- _INSTRUCTIONS TO FOLLOW_: Whenever a picture appears, omit it, and set down everything else in the records exactly.

──────── RAW DATA

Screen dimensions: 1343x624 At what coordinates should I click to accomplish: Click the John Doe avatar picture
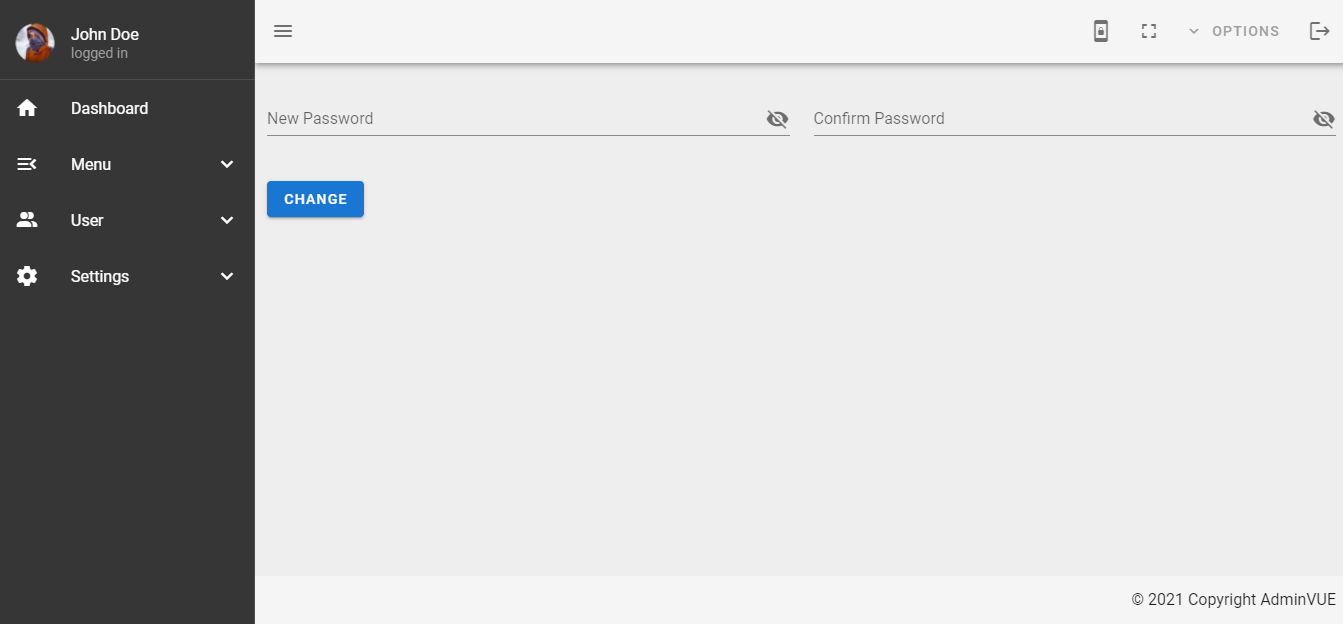35,43
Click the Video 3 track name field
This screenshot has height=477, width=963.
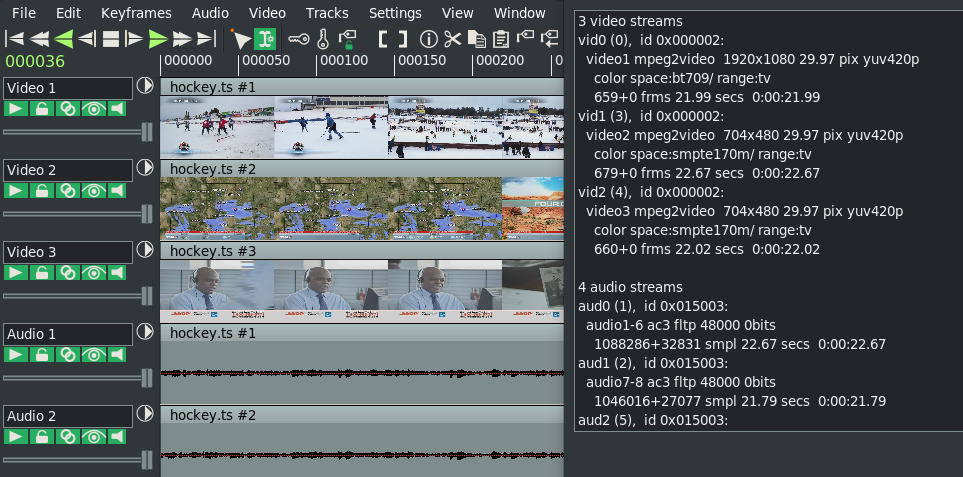point(67,252)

────────────────

- _RESULT FOR THIS EXERCISE_:
Screen dimensions: 1343x624 At what coordinates should I click to accomplish: Click the John Doe avatar picture
35,43
Click the Video 3 track name field
This screenshot has height=477, width=963.
point(67,252)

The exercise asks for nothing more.